The REIT owns defensive grocery-and-service-anchored strip centers and their rents are today deeply below market, allowing them to push for large rent hikes as leases gradually expire.
The balance sheet is also strong, the payout ratio is low at around 50%, and the REIT has a strong history of dividend growth.
We think that a ~5% hike is likely later this year, but despite this, we are not buying shares at this time because we think that there are even better options in the REIT market today.
Alexandria Real Estate Equities ( ARE )
Alexandria is a blue-chip REIT that invests in life science buildings.
This one is pretty simple as Alexandria has it all: a strong balance sheet, growing cash flow, a low payout ratio, and a history of hiking its dividend.
It has a fortress BBB+ rated balance sheet with low debt and long debt maturities.
Its rents are below market and set for rapid growth as its leases gradually expire. Companies like Moderna (MRNA) and Pfizer ( PFE ) require a lot of lab space and their needs have only grown in the post-pandemic world.
The company's payout ratio is today at a low 58% and it has guided to grow its cash flow by another 6% in 2023:
Therefore, I think that another ~5% dividend hike is likely, and priced at just 13x FFO, I think that the risk-to-reward of ARE has become very compelling.

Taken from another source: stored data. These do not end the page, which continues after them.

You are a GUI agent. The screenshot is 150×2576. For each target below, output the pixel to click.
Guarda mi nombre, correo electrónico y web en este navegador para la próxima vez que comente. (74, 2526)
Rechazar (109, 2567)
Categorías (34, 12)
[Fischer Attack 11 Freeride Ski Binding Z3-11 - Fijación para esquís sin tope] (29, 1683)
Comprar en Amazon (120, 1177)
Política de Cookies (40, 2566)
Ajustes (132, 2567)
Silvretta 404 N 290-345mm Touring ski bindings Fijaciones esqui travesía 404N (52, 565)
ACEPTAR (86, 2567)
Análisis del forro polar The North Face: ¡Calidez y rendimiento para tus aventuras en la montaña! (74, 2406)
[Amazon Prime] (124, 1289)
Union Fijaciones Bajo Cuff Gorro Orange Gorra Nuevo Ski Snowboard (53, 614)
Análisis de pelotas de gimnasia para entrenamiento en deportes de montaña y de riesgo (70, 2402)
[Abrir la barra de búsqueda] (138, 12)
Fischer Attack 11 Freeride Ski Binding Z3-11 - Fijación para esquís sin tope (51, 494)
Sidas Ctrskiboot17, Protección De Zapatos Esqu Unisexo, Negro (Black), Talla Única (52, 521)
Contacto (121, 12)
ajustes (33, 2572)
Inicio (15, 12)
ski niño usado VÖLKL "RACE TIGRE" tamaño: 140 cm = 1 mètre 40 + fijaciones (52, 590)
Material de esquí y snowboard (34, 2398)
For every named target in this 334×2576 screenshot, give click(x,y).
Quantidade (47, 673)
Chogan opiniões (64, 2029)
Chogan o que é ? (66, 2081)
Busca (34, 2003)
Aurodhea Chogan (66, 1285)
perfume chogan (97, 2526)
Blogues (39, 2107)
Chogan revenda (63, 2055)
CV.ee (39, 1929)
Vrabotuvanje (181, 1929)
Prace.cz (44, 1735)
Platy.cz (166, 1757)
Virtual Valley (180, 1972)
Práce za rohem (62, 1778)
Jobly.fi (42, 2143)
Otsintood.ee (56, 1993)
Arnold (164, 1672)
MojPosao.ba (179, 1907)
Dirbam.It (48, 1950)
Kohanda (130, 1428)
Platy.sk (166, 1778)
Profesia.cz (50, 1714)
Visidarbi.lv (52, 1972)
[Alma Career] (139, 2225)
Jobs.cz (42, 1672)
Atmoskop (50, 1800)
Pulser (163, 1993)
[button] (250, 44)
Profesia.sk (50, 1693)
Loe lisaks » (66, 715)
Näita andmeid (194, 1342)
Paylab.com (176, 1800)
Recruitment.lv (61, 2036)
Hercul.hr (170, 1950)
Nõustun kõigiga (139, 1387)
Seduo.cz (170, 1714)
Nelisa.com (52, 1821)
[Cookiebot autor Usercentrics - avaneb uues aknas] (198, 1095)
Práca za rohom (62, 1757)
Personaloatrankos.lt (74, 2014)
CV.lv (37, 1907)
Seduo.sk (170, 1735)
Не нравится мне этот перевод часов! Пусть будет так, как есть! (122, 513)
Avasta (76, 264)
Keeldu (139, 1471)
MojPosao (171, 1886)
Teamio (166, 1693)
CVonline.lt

We estimate its fair value at closer to 18x FFO, resulting in 50% upside potential, and you earn a 4.3% dividend yield while you wait.
VICI Properties ( VICI )
VICI is another simple case.
The casino net lease REIT has guided to grow its FFO per share by about 10% in 2023.
It is growing so rapidly because it recently made some large casino investments that were highly accretive to per-share results.
And so I think that a dividend hike is very likely, given that the company has a low payout ratio, a strong balance sheet, steady growth prospects, and a clear history of dividend growth:
I expect a ~5% dividend hike in the near term, which combined with the dividend should get you to double-digit total returns.
I think that VICI is closer to its fair value than ARE and therefore, it doesn't have quite as much upside potential, but it is also a lot more predictable.
I think that its risk-to-reward remains compelling.
Bottom Line
Not all REITs are created equal.
We invest in just 1 REIT out of 10 on average and it is this selective approach that has allowed us to outperform over the long run.